His comments come a day after he announced he would run for president of Congo in November, at an election to choose a successor to incumbent Joseph Kabila who is due to step down at the end of his two-term mandate.
Tensions are high ahead of the election in part because Kabila has not declared his intentions. Critics say he intends to remain in power after his mandate ends, leading a country that has not had a peaceful transition of power since independence.
Justice Minister Alexis Thambwe Mwamba said authorities had proof Katumbi was involved in recruiting mercenaries including several retired American soldiers. A government spokesman said four of Katumbi’s bodyguards were arrested because they were not authorized to work in the country.
“I have nothing to fear because I have no mercenaries with me at the house, nor have I recruited any. It’s just rumors ... Investigators said they were going to come to my house to search and arrest me.
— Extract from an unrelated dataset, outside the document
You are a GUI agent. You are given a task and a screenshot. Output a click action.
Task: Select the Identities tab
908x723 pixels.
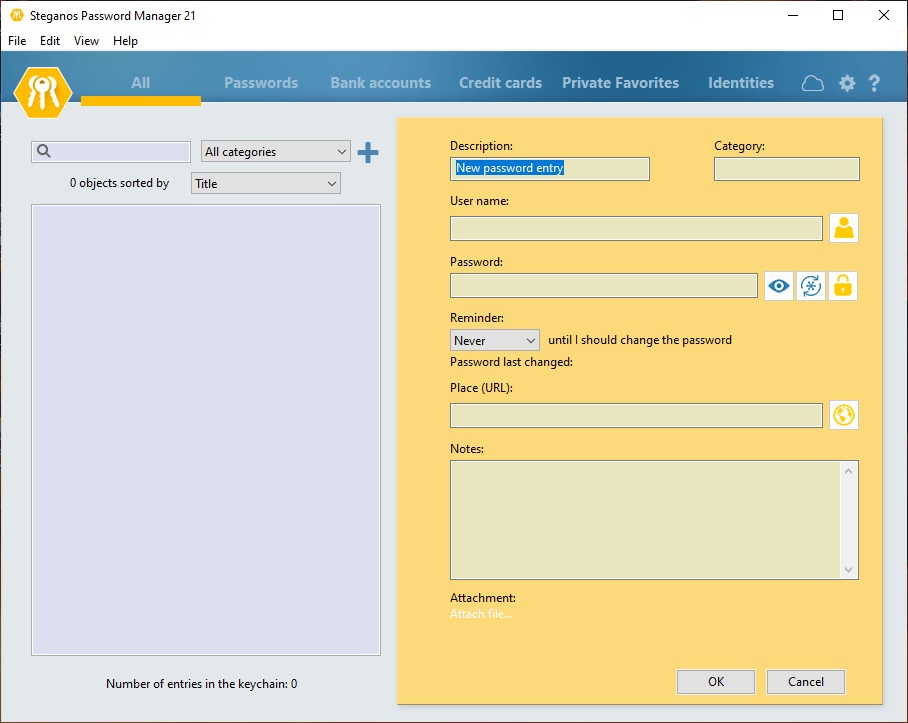pos(740,83)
Let them come,” Katumbi said.
“I maintain my candidacy (for the presidency) and will stay true to my peaceful struggle for the state and the law,” he told Reuters.
The U.S. Embassy in the capital Kinshasa said on its Facebook page it was deeply concerned about Mwamba’s accusations and believed them to be false.
It said a U.S. citizen working in Katanga province as a security advisor for a private U.S. company that consults around the world was arrested on April 24, but was unarmed and that allegations he was involved in mercenary activity are false.
Katumbi governed Katanga, Congo’s southeastern copper-mining heartland, from 2007 until last September when he quit Kabila’s ruling party, accusing it of plotting to keep the president in power beyond the two-term limit.
More than 40 people were killed in protests in January 2015 over the issue of whether Kabila might try to stay in power beyond his term. Since then, authorities have arrested dozens of critics of Kabila on what the United Nations and human rights groups say are trumped-up charges.